Professor Pinkse will argue for a change in thinking where firms’ net-zero strategies aim for radically transforming their core business. This thinking involves moving away from a win-win mindset towards acknowledging that managing tensions between multiple desirable goals such as net zero, productivity, employment, and social equity is inevitable. The presentation concludes by suggesting how policymakers can support such radical business model innovation. With each new policy policymakers need to ask: are these new policies purely looking at new technologies that fit within existing business models, or are they supporting long-term change in the market and help new business models to emerge?
About the presenter
Jonatan Pinkse is Professor of Strategy, Innovation, and Entrepreneurship at the Manchester Institute of Innovation Research, Alliance Manchester Business School, the University of Manchester and theme lead of Social, Environmental & Technological Transitions of the UKRI-funded the Productivity Institute. His passion is innovation and sustainability. He is a regular speaker on topics related to strategy and innovation for net-zero and sustainability, business model innovation for disruption, managing the green transition, and digital platforms.

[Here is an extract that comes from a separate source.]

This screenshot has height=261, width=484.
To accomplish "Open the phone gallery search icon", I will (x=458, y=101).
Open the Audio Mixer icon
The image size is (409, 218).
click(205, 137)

In his research, Jonatan analyses how firms make strategic decisions to create a sustainable economy and deal with tensions between issues and actors. He investigates opportunities and barriers for firm adoption of disruptive and sustainable technologies from cognitive, organizational, and institutional perspectives.
Jonatan has authored more than 60 scholarly and practitioner articles in journals. In 2020, he was included in the prestigious Highly Cited Researcher list. Before moving to Manchester, he held positions at the Universiteit van Amsterdam and Grenoble Ecole de Management. He is also deputy editor for the journal Organization & Environment.
A transcript and captions for this video will be available in due course.
Productivity in a Changing World seminar series
At Te Tai Ōhanga – The Treasury, we want to facilitate learning and debate on the important issues facing New Zealand. In 2023 and early 2024 the Treasury Guest Lectures are being organised under the theme: Productivity in a changing world.
This theme recognises that lifting our productivity performance continues to be central to improving New Zealanders’ wellbeing and that we are facing this challenge in the context of significant economic, social and environmental shifts. These shifts will require considerable changes in our economy if we are to sustain and improve our economic and productivity performance.